I blame the British Army for my love of music.

I was conscripted into the Royal Army Medical Corps at 18, when military service was mandatory in my native land. I started as a private and rose to the exalted rank of – private – when I finally, and happily, was demobilized back into the real world of England in the late Fifties.

London-born, I had applied for an overseas posting, hoping I might be sent to Hong Kong or another exotic colony at the expense of Her Majesty’s government. But in typical military fashion, the Army stationed me in London, six miles from my home.

That was good and bad news. My shorthand and typing landed me a job as secretary to a young Army lieutenant and doctor named Roger Bannister, who was famous for being the first runner in the world to break the four-minute mile.

Stationed at a military hospital in central London, I was able to go to the British equivalent of the USO where they handed out free tickets for the best shows in London. I saw Peter Sellers, Alec Guinness and a host of superb British actors on stage.

We also were given some of the best seats in the house for musicals and performances of the London Symphony Orchestra. We heard giants from violinist Yehudi Menuhin to jazz trumpeter Humphrey Lyttelton and American refugee harmonica player Larry Adler.

Music had been the background to my childhood. My father, a baker, loved opera and constantly played Gigli and Caruso as well as the great traditional Jewish cantors on our windup gramophone. My mother sang. However, our frugal post-war finances did not allow us the luxury of purchasing tickets to hear the great and the near great, which is where the Army came in.

In my 20s I came to America as a foreign correspondent for an English newspaper, and one of my first jobs was spending five weeks on the road with a pop group from Liverpool, who went onto great fame. My ears were not then attuned to Beethoven’s Ninth — rather to hummable tunes like “She Loves You (Yeah, Yeah, Yeah).”

Fast forward to my move to Ventura in 1980 and my subsequent discovery almost two decades ago that the Ventura Music Festival provides world-class music in my own neighborhood. No longer did we need to fight the traffic to downtown LA; we could hear talented artists at our own doorstep.
====
» Tasks to complete:
A - Answer these questions about the music recollection:
(i) What rank did the writer hold on leaving the Army?
(ii) What was the writer's father's occupation?
(iii) In what year did the writer move to Ventura?
B - Carry on the recollection about the writer's love of music from its last sentence.

» Record extracts:
====
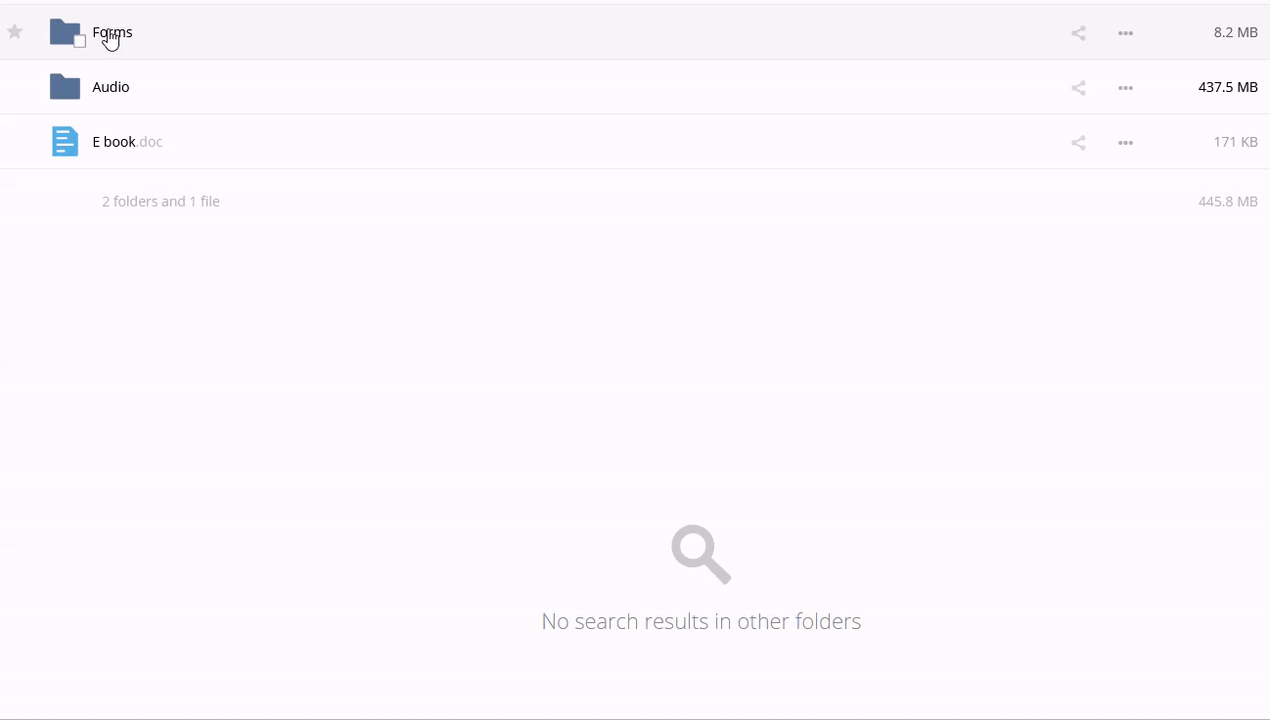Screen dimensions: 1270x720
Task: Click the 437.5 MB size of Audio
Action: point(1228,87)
====
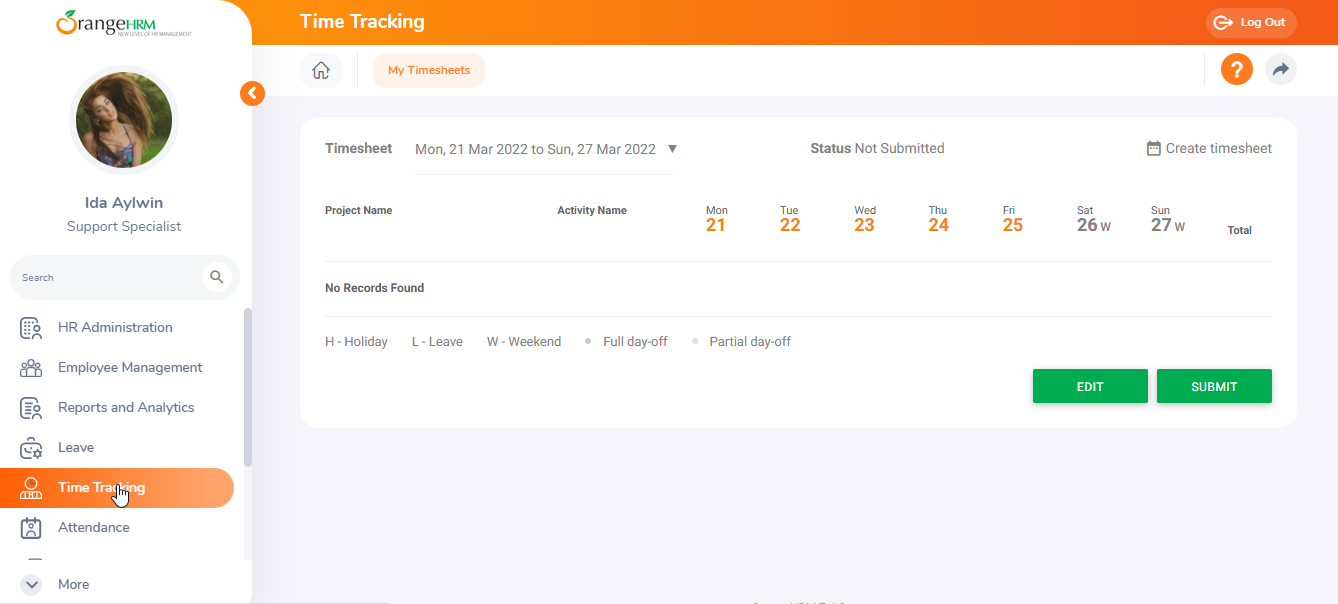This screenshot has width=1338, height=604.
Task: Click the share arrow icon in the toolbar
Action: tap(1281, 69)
====
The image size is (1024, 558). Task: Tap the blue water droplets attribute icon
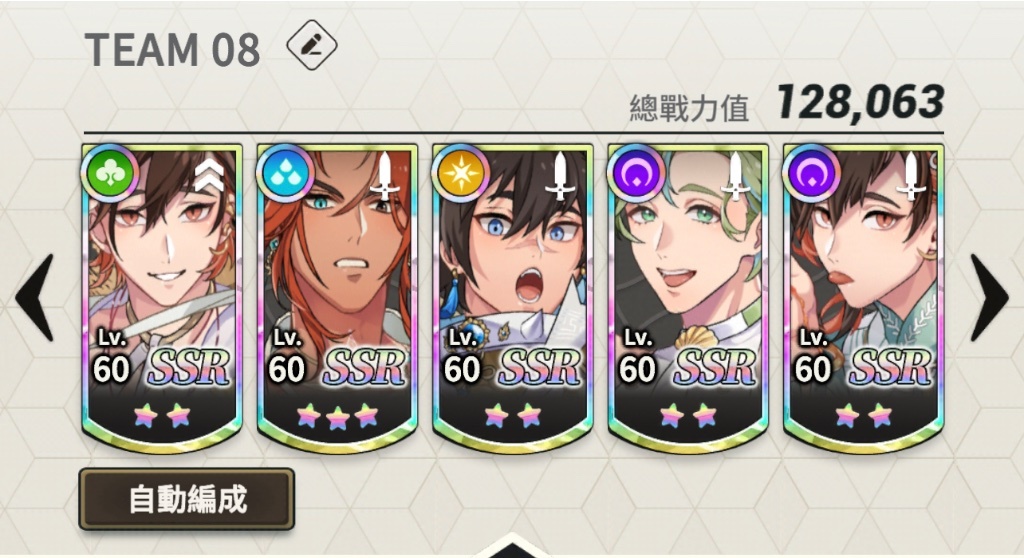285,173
====
» Responses to the tasks:
A -
(i) Private
(ii) Baker
(iii) 1980

B -
After joining the festival’s board, I was persuaded to become president from 2007 to 2009. It was a great opportunity to work with others to turn the festival into a more ambitious and wide-ranging nonprofit.

Now I am happy to say that under the leadership of our Artistic Director Nuvi Mehta, Ventura has become a known venue in the music world.

As the festival has grown, so has my passion for music. Through it, I have been exposed to an array of classical and jazz artists. And, this year virtuoso violinist Itzhak Perlman and jazz pianist Herbie Hancock are headlining the May festival.

Someone once said the arts take a chaotic world and make sense of it for us. I couldn’t agree more. And of all the arts, music is the most universal and the one which can take us to places we have never contemplated and could not have reached on our own.

And, now, 50 years after I left the Army, it is as essential to my life as food and clothing.

– A journalist, Ivor Davis is the former West Coast correspondent for one of Britain’s largest circulation newspapers, a contributor to the New York Times Syndicate and a former ghost writer for Beatle George Harrison’s syndicated column. Active in local arts groups, he is the former president of the Ventura Music Festival’s board of directors.